**Problem to solve**
Give back exactly the lines of the material below, starting with the line with "The width and height of the screenshot is (486, 437)." and going on through the line with "You are a computer-use agent. Image".

**Supplied material**
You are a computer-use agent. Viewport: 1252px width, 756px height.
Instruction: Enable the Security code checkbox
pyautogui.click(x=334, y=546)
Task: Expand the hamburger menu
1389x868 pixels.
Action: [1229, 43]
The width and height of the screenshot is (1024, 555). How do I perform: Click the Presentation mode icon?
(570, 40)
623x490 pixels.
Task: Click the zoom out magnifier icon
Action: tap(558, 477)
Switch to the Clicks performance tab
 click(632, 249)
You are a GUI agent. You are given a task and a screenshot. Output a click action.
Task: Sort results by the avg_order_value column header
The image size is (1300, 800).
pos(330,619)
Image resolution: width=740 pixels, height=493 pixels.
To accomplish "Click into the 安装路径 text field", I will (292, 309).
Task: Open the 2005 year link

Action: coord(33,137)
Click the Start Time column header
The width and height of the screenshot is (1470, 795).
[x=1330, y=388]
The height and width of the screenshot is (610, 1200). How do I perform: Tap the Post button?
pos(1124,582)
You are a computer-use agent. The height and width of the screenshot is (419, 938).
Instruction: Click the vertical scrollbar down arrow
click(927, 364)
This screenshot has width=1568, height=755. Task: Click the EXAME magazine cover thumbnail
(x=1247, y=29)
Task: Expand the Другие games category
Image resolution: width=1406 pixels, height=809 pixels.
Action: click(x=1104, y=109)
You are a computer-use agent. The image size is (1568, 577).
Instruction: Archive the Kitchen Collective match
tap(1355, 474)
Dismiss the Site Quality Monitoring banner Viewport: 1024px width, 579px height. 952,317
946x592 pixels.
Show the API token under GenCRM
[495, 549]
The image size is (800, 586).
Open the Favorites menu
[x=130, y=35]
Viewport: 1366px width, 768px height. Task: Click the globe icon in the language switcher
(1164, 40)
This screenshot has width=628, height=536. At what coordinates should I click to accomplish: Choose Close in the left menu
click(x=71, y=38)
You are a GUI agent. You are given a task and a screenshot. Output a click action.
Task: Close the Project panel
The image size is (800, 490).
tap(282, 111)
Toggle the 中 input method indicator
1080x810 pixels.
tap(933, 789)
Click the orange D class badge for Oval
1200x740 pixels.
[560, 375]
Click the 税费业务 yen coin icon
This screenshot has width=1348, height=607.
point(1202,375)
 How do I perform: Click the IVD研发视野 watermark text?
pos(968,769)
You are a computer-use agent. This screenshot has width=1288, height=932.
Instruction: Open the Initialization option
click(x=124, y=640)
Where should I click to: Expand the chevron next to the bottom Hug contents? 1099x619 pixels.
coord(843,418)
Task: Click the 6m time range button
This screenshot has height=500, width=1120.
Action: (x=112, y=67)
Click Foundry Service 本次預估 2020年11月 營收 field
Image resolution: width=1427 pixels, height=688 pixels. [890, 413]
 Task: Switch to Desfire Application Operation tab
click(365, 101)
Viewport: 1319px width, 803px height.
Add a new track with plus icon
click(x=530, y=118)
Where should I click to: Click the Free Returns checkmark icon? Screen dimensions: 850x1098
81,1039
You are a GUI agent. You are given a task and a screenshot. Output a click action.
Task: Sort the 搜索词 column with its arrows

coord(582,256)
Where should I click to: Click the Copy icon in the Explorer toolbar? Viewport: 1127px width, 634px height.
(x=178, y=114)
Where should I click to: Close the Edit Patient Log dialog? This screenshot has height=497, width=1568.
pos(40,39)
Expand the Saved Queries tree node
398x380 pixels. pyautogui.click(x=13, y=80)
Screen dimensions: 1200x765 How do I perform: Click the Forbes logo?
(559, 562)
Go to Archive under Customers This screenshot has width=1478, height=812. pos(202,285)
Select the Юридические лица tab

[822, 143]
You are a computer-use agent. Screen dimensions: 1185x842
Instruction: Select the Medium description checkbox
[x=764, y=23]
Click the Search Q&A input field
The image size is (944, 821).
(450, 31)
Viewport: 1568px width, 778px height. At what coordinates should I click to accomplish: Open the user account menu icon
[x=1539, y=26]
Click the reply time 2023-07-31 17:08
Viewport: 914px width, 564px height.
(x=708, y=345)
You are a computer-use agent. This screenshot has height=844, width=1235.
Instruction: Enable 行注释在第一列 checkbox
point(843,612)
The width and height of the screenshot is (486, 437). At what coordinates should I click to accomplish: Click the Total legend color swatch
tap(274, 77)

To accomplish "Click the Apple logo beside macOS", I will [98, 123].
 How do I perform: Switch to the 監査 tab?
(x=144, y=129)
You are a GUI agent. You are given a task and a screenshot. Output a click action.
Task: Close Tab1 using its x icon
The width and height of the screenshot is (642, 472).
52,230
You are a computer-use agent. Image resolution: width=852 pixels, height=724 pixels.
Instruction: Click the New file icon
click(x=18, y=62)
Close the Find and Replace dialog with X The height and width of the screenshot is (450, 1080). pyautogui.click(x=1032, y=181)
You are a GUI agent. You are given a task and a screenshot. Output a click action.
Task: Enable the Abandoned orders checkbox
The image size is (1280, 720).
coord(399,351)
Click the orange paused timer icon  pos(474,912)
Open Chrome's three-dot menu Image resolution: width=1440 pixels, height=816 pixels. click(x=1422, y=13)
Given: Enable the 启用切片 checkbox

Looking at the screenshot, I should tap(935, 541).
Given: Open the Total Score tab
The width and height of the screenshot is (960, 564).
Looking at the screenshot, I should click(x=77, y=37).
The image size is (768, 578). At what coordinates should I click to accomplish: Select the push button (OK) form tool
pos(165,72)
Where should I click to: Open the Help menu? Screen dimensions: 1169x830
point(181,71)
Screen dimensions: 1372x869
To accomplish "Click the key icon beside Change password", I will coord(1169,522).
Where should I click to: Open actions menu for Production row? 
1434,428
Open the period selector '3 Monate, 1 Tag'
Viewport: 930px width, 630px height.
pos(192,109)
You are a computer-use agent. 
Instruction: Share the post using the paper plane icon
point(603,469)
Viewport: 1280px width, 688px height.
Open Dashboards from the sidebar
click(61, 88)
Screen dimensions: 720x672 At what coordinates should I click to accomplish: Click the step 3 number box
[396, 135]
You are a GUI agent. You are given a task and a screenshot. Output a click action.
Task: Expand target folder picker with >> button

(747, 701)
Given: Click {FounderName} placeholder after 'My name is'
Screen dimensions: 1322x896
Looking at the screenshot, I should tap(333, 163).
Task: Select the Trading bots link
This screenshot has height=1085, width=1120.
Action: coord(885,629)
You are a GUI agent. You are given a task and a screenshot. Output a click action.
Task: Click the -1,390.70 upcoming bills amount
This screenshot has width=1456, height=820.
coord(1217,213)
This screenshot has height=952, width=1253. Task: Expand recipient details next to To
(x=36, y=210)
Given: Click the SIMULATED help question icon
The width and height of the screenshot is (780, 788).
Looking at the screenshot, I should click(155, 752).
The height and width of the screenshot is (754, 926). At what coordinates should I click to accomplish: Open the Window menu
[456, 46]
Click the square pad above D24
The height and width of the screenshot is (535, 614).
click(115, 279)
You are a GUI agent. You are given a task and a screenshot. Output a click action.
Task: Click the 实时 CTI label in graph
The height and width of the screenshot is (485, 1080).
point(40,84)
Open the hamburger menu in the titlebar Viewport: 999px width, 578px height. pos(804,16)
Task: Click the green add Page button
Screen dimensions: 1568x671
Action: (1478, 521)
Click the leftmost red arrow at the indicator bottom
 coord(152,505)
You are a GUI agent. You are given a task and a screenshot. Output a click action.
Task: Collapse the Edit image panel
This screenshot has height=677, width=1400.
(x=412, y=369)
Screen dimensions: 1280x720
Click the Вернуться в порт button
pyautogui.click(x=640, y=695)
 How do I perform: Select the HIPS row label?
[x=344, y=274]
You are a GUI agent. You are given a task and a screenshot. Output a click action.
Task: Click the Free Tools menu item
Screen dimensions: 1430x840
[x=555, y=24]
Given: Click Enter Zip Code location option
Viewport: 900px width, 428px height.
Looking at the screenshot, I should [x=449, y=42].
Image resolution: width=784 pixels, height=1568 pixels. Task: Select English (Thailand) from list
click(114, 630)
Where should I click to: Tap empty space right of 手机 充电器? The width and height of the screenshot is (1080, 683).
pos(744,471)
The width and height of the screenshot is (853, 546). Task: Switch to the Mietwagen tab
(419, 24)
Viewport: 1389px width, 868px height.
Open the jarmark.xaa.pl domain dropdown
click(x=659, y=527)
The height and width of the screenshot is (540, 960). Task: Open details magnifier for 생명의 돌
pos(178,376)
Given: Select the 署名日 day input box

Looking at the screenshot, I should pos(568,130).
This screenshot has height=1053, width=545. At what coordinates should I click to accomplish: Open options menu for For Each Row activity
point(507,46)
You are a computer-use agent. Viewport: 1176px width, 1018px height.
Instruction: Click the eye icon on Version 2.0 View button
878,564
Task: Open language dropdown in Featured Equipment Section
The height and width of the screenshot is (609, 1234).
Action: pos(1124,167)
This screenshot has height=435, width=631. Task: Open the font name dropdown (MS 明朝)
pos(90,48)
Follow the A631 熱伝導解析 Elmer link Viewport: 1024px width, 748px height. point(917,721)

**Task response**
The width and height of the screenshot is (486, 437). At what coordinates should I click to accomplish: Click the Total legend color swatch
tap(274, 77)

To accomplish "Click the Apple logo beside macOS", I will [98, 123].
 How do I perform: Switch to the 監査 tab?
(x=144, y=129)
You are a GUI agent. You are given a task and a screenshot. Output a click action.
Task: Close Tab1 using its x icon
The width and height of the screenshot is (642, 472).
52,230
You are a computer-use agent. Image resolution: width=852 pixels, height=724 pixels.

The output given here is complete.